La Banque mondiale a rapporté mardi que les pays en voie de développement auront besoin de 60 à 80 milliards d'euros par an pour faire face aux conséquences du réchauffement climatique.
"Ce que nous essayons de montrer avec ce rapport, c'est l'urgence de faire en sorte qu'il y ait assez de fonds pour l'adaption" au réchauffement climatique des pays pauvres, qui polluent peu mais en souffriront fortement, a souligné le ministre néerlandais du Développement Bert Koenders.
"Pour beaucoup de pays, c'est une question de vie ou de mort.
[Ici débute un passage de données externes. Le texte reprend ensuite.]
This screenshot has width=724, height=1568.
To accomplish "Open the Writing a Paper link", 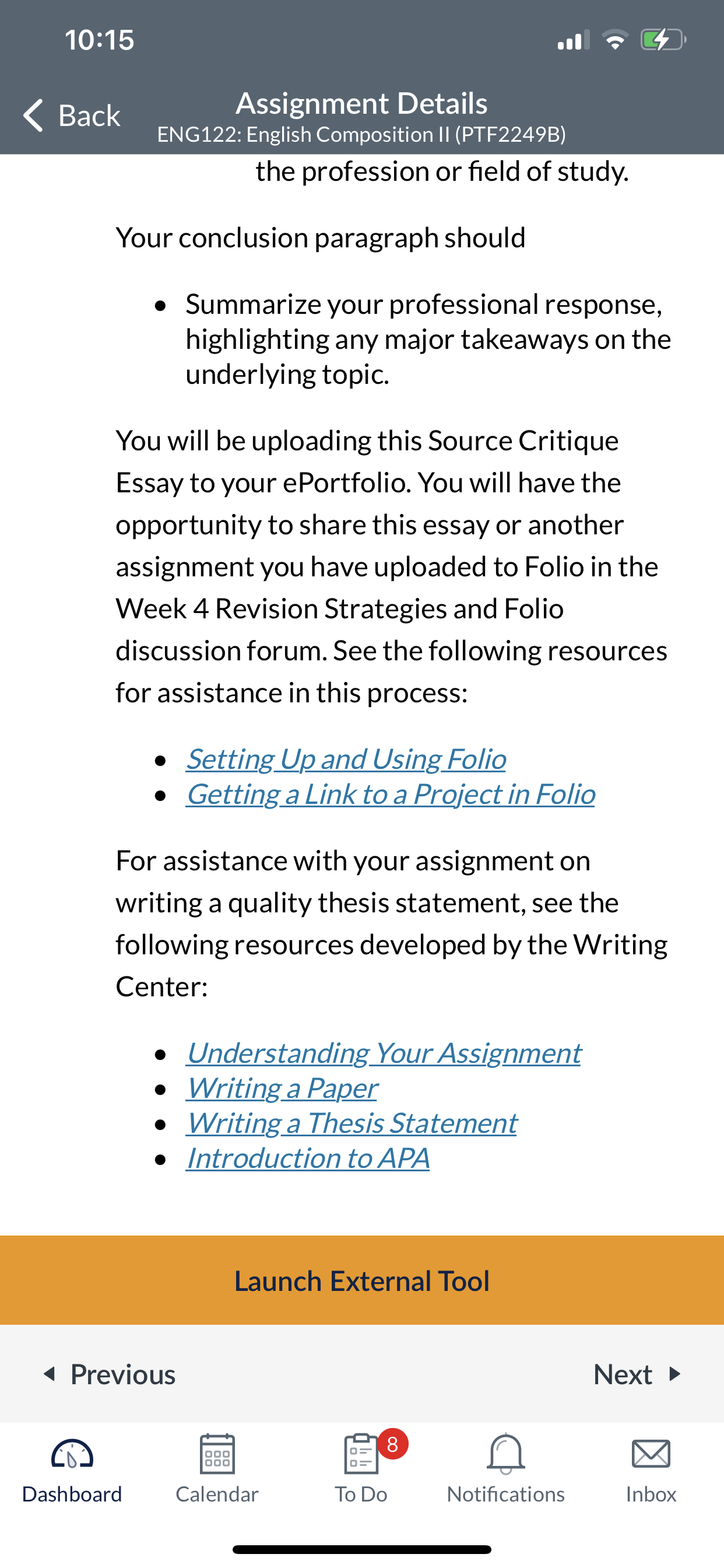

Il n'y aura pas d'accord climatique à Copenhague s'il n'y a pas de financement" pour cette problématique, a-t-il ajouté.
Les pays en développement ne doivent pas être de simples spectateurs
L'Asie de l'est, l'Amérique latine et l'Afrique subsaharienne seront les régions les plus affectées par le réchauffement climatique, selon le rapport. Le développement des pays pauvres est "très important" car la croissance "est la façon la plus efficace de s'adapter au réchauffement" estime le rapport. Les pays en développement devront aussi prendre des mesures pour réduire leurs émissions de CO2 afin "d'éviter les conséquences ingérables de températures plus élevées" a affirmé Sergio Margulis, l'économiste de la Banque mondiale responsable du rapport.
Les impacts d'un dérèglement du climat
Le réchauffement provoquerait l'extinction de la moitié des espèces, l'inondation de 30% des zones humides côtières ainsi qu'une forte hausse de la malnutrition et des maladies diarrhéiques et cardio-respiratoires, rappelle le rapport.